Saks Inc. lowered its sales forecast for the fourth quarter, citing Sandy’s impact. Noting that many stores were in the path of the storm’s epicenter, Stephen I. Sadove, chairman and ceo, said, “As much as 55 percent of our business was affected. New York alone is 20 percent. In the Northeast, we saw a substantial drop on the Internet,” because people did not have electricity.
Analysts weren’t completely convinced that the results could be squarely blamed on Sandy, as many of the companies blaming the storm didn’t even have a broad store base in the hardest-hit regions. For example, only about 7 percent of Nordstrom’s 238-store fleet was based in the Tristate area, experts noted.

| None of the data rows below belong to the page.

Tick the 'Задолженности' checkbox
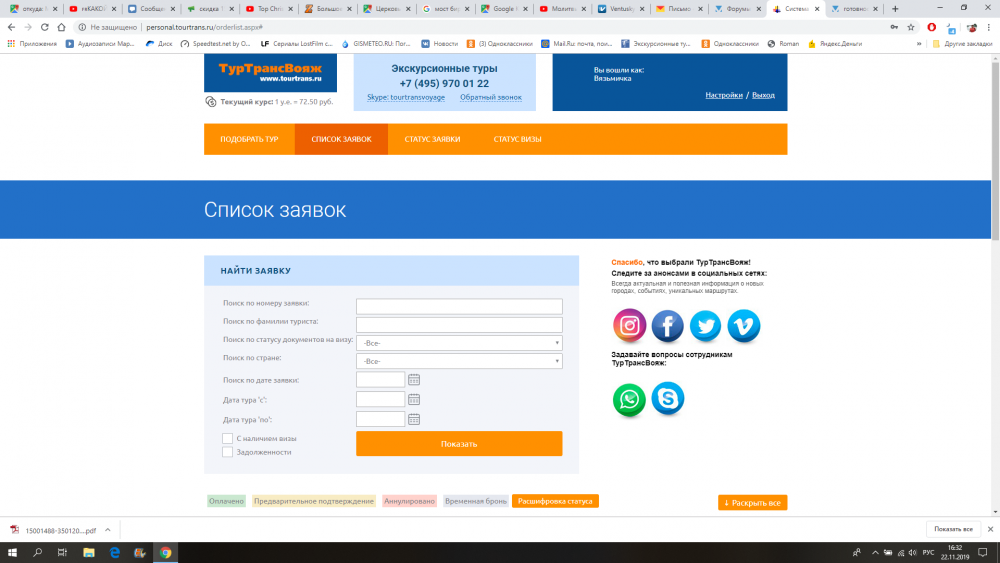Image resolution: width=1000 pixels, height=563 pixels. tap(228, 452)
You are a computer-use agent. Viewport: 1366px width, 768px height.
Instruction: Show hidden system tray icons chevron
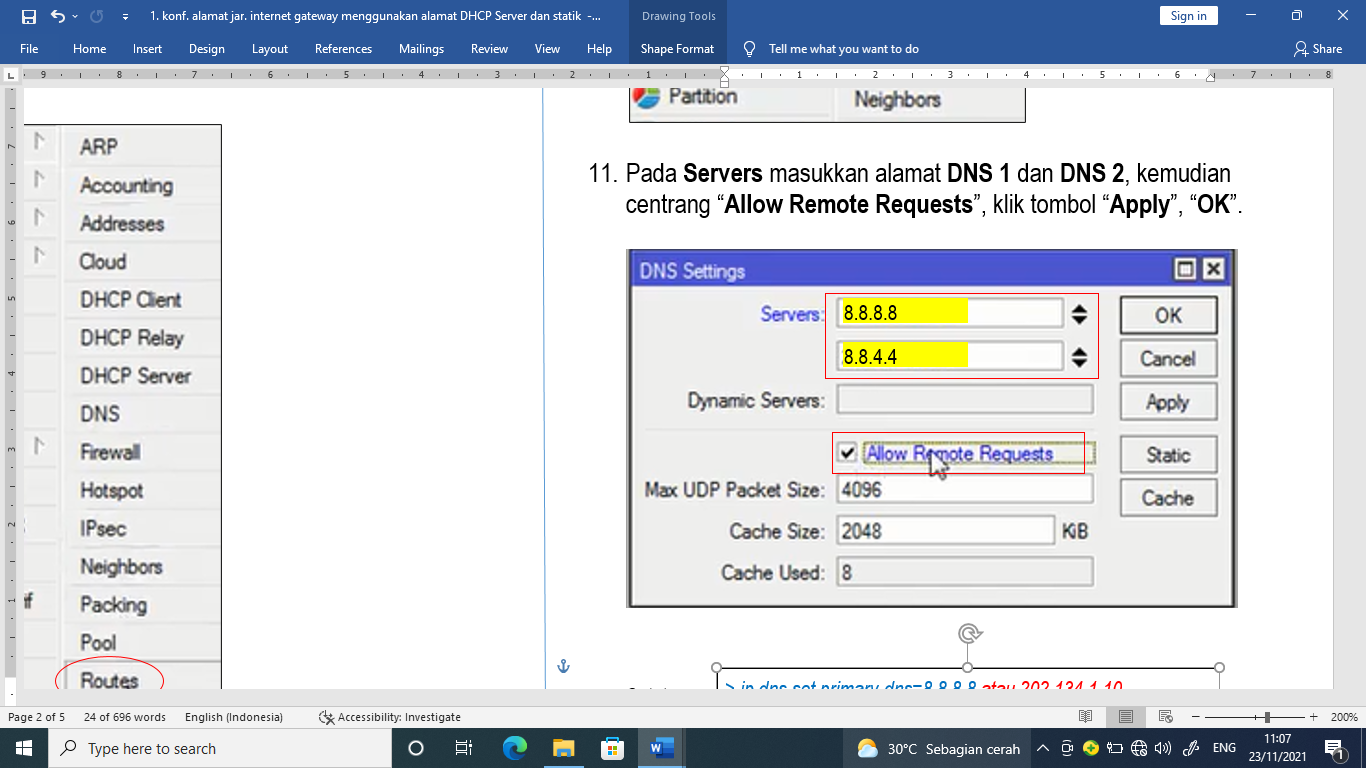(1042, 748)
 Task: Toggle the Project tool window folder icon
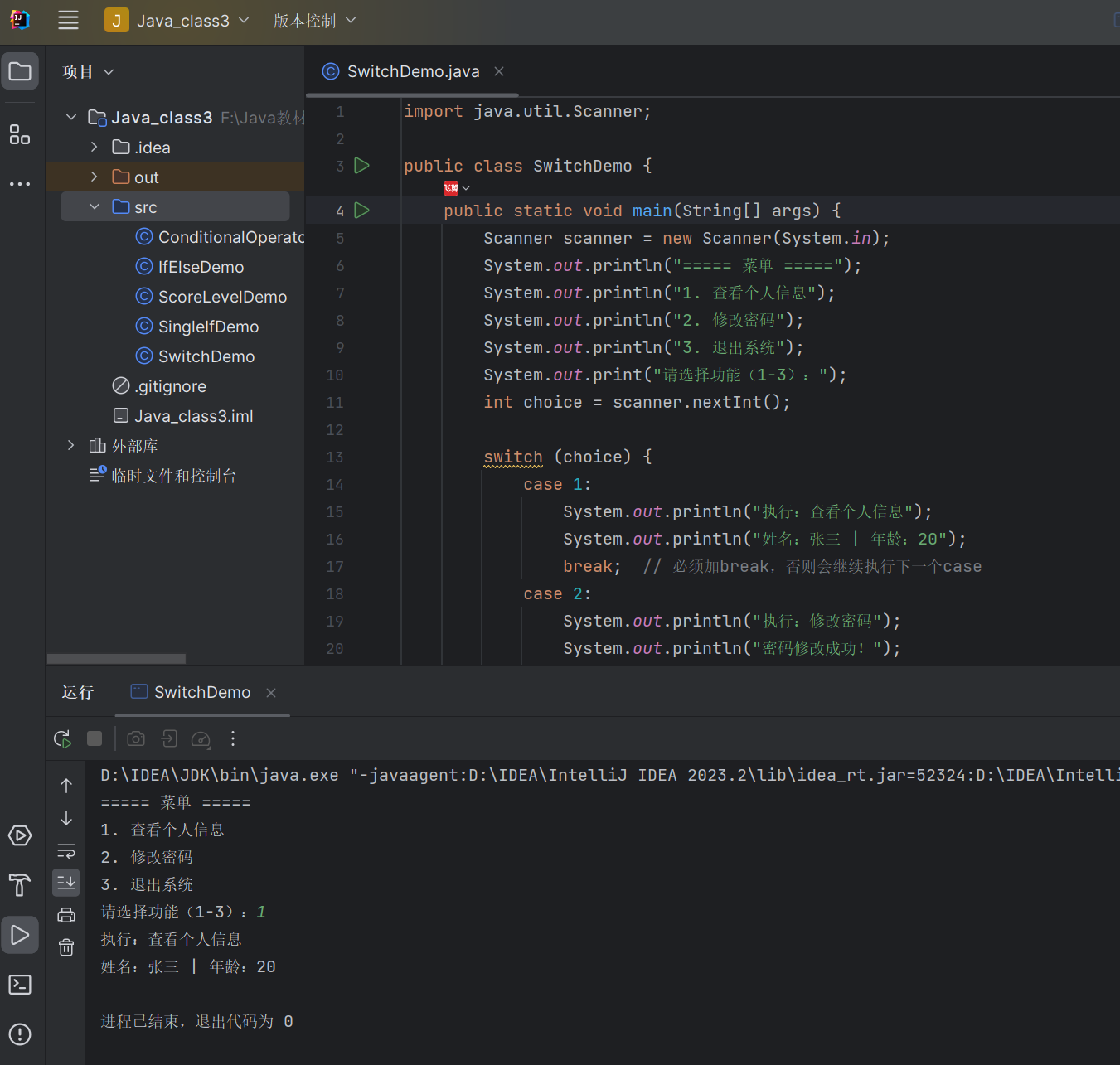click(20, 71)
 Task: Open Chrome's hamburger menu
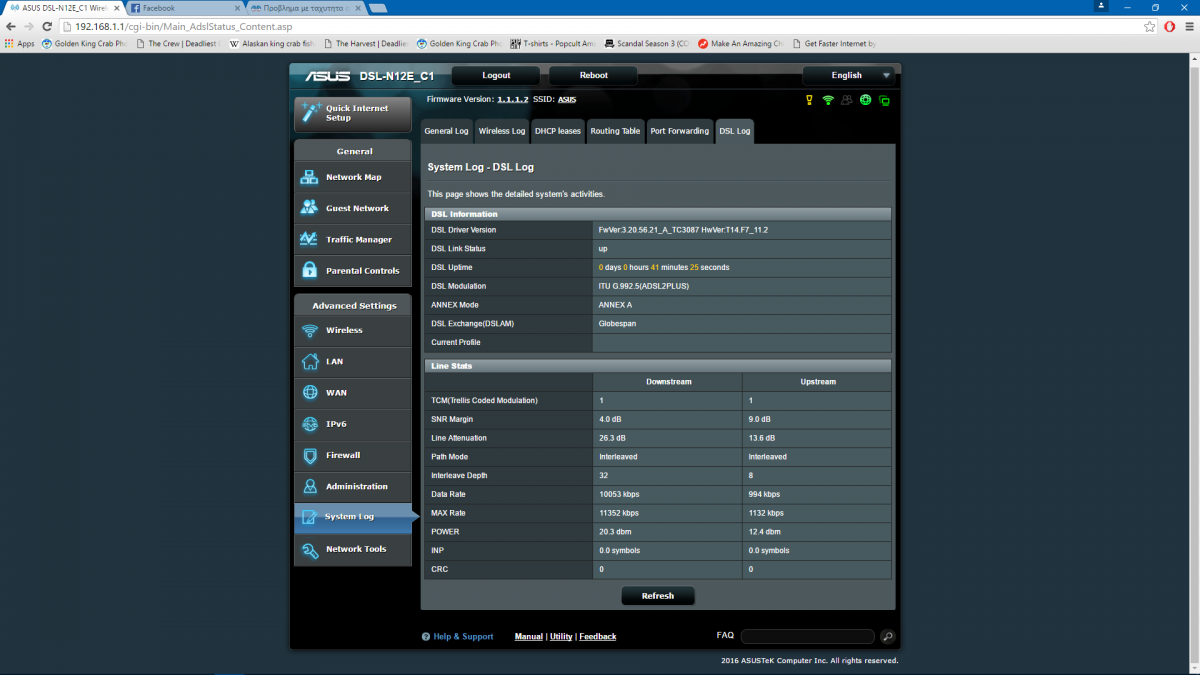(x=1187, y=26)
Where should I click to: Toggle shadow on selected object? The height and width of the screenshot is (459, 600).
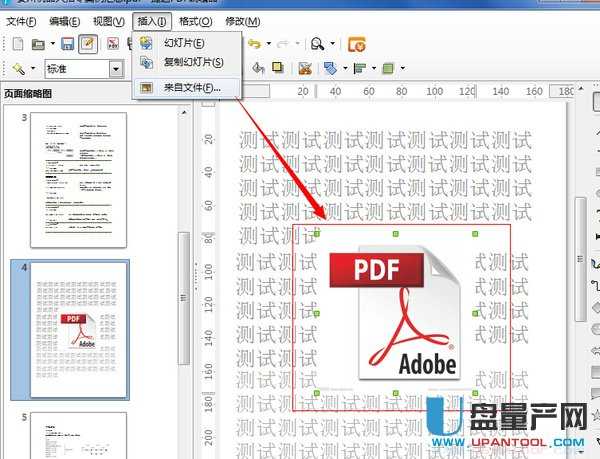[x=277, y=69]
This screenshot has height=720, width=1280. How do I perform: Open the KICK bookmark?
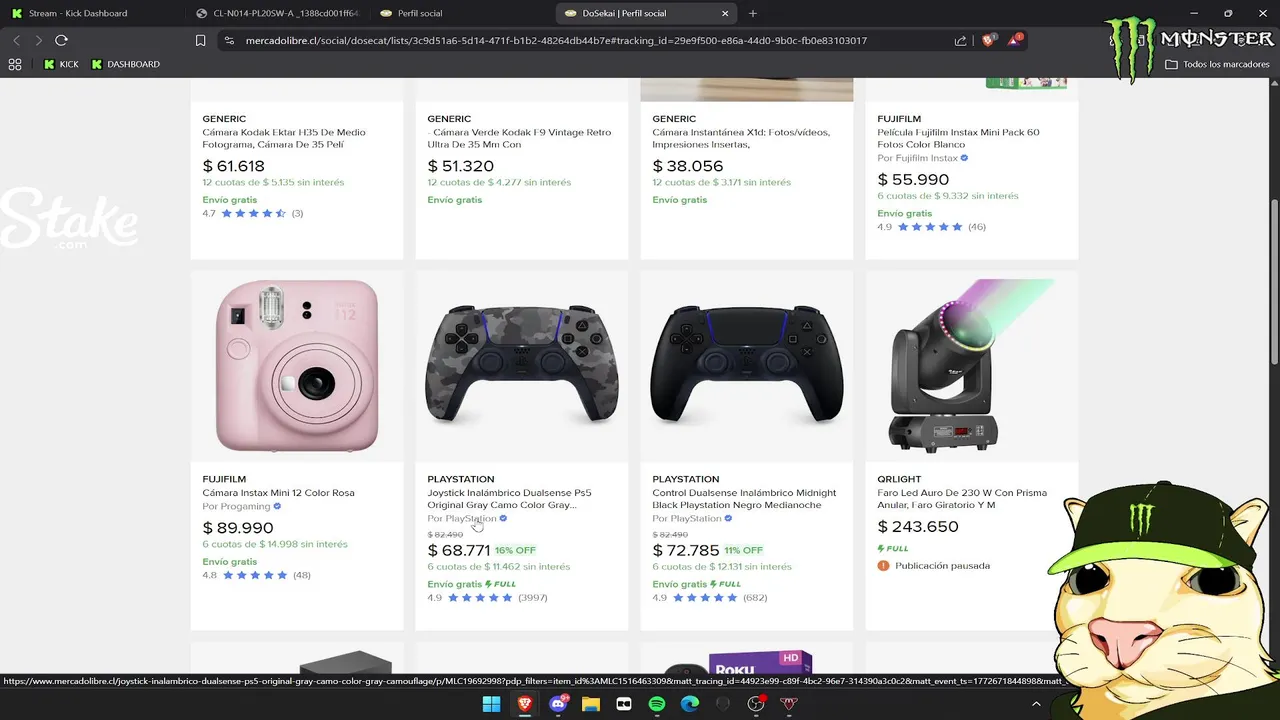click(61, 64)
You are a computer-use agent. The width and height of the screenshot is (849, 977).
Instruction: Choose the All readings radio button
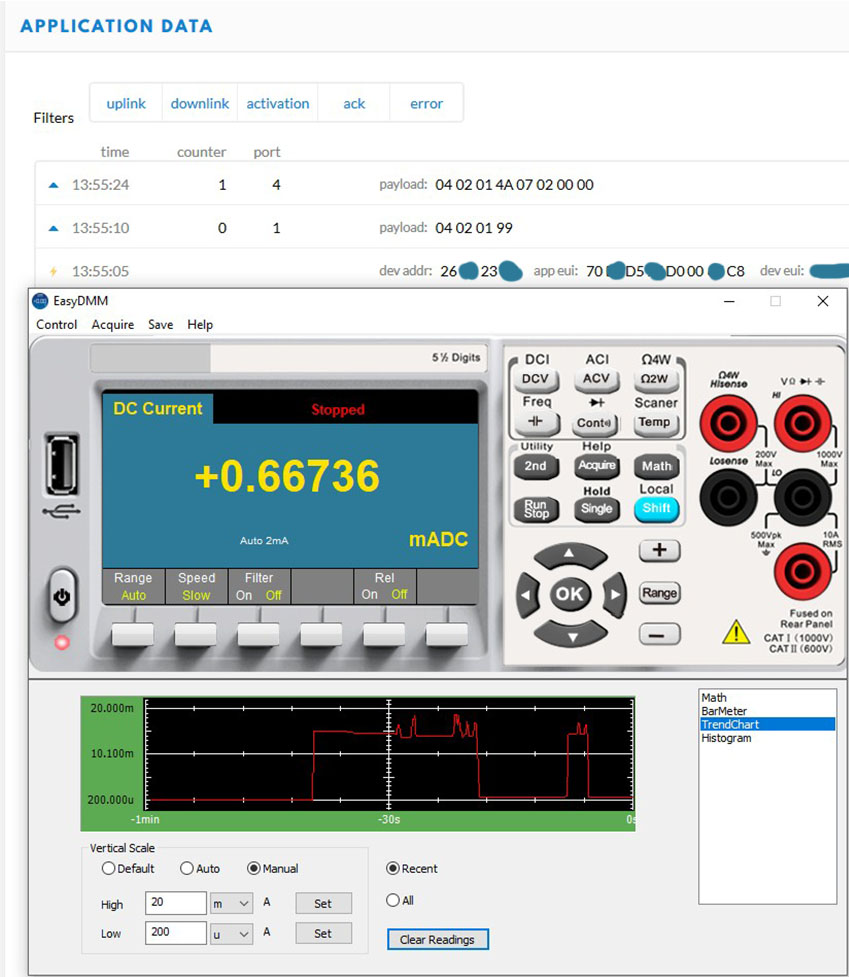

“A lot of people are blaming Sandy, but natural or unnatural events don’t destroy demand. It displaces it,” Craig Johnson, president of Customer Growth Partners, said.
He added Sandy was merely a blip, and that it wouldn’t materially impact retailers. November was part of a larger trend that indicates a deceleration in spending.
“We’re in for a lackluster Christmas,” Johnson said, adding that holiday will likely be up 2.8 percent over last year, which is in line with 2007 levels of 2.5 percent growth.
Whether consumer spending is slowing naturally, or if Sandy’s damage is a catalyst for the pullback, analysts did acknowledge the storm’s effect on retail.
“I don’t think the impact of Sandy can be ignored,” said Matthew Rahn, a principal at A.T. Kearney’s retail practice. “The question is, did that impact holiday spending or did that delay it?”
That’s still an open question, and one that will unfold in the coming weeks. More long-term is whether there will be a spending boost from rebuilding efforts.
One thing is for certain: retailers will have to work their magic not only to clear out any excess inventory in advance of Christmas, but also to continue to keep the cash-strapped consumer coming back for more.